■ Task brief
All entries below are to be retyped in full, precisely as they appear.

####

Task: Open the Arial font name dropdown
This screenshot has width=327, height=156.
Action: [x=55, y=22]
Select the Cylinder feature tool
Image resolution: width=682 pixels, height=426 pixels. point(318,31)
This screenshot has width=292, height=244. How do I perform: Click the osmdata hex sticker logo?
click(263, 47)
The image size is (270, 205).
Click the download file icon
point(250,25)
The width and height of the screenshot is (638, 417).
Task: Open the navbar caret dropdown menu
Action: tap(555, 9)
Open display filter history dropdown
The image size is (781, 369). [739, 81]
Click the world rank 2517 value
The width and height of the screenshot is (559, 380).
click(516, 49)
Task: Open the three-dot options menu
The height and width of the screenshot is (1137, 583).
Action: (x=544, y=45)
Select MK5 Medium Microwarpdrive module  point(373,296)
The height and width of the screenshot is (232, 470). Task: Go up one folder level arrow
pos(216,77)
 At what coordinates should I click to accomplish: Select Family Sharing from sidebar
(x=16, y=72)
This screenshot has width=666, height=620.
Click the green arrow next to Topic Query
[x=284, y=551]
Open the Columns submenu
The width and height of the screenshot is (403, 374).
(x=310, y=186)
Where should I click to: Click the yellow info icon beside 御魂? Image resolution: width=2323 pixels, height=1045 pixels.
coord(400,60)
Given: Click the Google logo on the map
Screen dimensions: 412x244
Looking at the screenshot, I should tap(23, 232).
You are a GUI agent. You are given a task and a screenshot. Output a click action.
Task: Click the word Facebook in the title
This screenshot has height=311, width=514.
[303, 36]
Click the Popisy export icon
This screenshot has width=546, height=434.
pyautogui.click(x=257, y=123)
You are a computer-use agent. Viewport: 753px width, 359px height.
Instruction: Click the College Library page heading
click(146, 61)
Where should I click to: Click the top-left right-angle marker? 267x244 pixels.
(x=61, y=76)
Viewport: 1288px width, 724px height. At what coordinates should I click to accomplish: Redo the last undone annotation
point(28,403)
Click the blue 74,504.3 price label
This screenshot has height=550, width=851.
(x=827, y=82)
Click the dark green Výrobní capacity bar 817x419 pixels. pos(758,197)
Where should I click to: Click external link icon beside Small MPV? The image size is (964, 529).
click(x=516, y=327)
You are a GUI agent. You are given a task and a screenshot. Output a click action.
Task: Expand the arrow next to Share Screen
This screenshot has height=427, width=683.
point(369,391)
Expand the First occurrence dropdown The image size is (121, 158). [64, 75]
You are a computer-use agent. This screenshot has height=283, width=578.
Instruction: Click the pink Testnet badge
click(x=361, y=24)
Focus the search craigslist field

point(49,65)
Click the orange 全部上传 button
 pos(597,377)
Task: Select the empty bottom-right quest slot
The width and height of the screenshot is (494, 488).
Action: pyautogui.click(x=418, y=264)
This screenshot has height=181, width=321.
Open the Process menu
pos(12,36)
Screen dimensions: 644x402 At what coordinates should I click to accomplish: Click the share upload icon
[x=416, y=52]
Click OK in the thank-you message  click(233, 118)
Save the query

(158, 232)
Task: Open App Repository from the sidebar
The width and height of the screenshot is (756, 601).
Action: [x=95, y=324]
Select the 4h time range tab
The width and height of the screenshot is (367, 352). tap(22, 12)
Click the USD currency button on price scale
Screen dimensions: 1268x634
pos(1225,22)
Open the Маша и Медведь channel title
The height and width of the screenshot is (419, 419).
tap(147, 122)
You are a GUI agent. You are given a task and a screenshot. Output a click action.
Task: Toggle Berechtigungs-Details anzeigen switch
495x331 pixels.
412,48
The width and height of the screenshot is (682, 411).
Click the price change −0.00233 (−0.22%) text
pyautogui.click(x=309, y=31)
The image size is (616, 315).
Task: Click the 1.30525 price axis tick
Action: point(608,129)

####

■ Solution to this problem
Task: Open the Arial font name dropdown
This screenshot has width=327, height=156.
Action: [x=55, y=22]
Select the Cylinder feature tool
Image resolution: width=682 pixels, height=426 pixels. point(318,31)
This screenshot has width=292, height=244. How do I perform: Click the osmdata hex sticker logo?
click(263, 47)
The image size is (270, 205).
Click the download file icon
point(250,25)
The width and height of the screenshot is (638, 417).
Task: Open the navbar caret dropdown menu
Action: tap(555, 9)
Open display filter history dropdown
The image size is (781, 369). [739, 81]
Click the world rank 2517 value
The width and height of the screenshot is (559, 380).
click(516, 49)
Task: Open the three-dot options menu
The height and width of the screenshot is (1137, 583).
Action: (x=544, y=45)
Select MK5 Medium Microwarpdrive module  point(373,296)
The height and width of the screenshot is (232, 470). Task: Go up one folder level arrow
pos(216,77)
 At what coordinates should I click to accomplish: Select Family Sharing from sidebar
(x=16, y=72)
This screenshot has width=666, height=620.
Click the green arrow next to Topic Query
[x=284, y=551]
Open the Columns submenu
The width and height of the screenshot is (403, 374).
(x=310, y=186)
Where should I click to: Click the yellow info icon beside 御魂? Image resolution: width=2323 pixels, height=1045 pixels.
coord(400,60)
Given: Click the Google logo on the map
Screen dimensions: 412x244
Looking at the screenshot, I should tap(23, 232).
You are a GUI agent. You are given a task and a screenshot. Output a click action.
Task: Click the word Facebook in the title
This screenshot has height=311, width=514.
[303, 36]
Click the Popisy export icon
This screenshot has width=546, height=434.
pyautogui.click(x=257, y=123)
You are a computer-use agent. Viewport: 753px width, 359px height.
Instruction: Click the College Library page heading
click(146, 61)
Where should I click to: Click the top-left right-angle marker? 267x244 pixels.
(x=61, y=76)
Viewport: 1288px width, 724px height. At what coordinates should I click to accomplish: Redo the last undone annotation
point(28,403)
Click the blue 74,504.3 price label
This screenshot has height=550, width=851.
(x=827, y=82)
Click the dark green Výrobní capacity bar 817x419 pixels. pos(758,197)
Where should I click to: Click external link icon beside Small MPV? The image size is (964, 529).
click(x=516, y=327)
You are a GUI agent. You are given a task and a screenshot. Output a click action.
Task: Expand the arrow next to Share Screen
This screenshot has height=427, width=683.
point(369,391)
Expand the First occurrence dropdown The image size is (121, 158). [64, 75]
You are a computer-use agent. This screenshot has height=283, width=578.
Instruction: Click the pink Testnet badge
click(x=361, y=24)
Focus the search craigslist field

point(49,65)
Click the orange 全部上传 button
 pos(597,377)
Task: Select the empty bottom-right quest slot
The width and height of the screenshot is (494, 488).
Action: pyautogui.click(x=418, y=264)
This screenshot has height=181, width=321.
Open the Process menu
pos(12,36)
Screen dimensions: 644x402 At what coordinates should I click to accomplish: Click the share upload icon
[x=416, y=52]
Click OK in the thank-you message  click(233, 118)
Save the query

(158, 232)
Task: Open App Repository from the sidebar
The width and height of the screenshot is (756, 601).
Action: [x=95, y=324]
Select the 4h time range tab
The width and height of the screenshot is (367, 352). tap(22, 12)
Click the USD currency button on price scale
Screen dimensions: 1268x634
pos(1225,22)
Open the Маша и Медведь channel title
The height and width of the screenshot is (419, 419).
tap(147, 122)
You are a GUI agent. You are given a task and a screenshot. Output a click action.
Task: Toggle Berechtigungs-Details anzeigen switch
495x331 pixels.
412,48
The width and height of the screenshot is (682, 411).
Click the price change −0.00233 (−0.22%) text
pyautogui.click(x=309, y=31)
The image size is (616, 315).
Task: Click the 1.30525 price axis tick
Action: point(608,129)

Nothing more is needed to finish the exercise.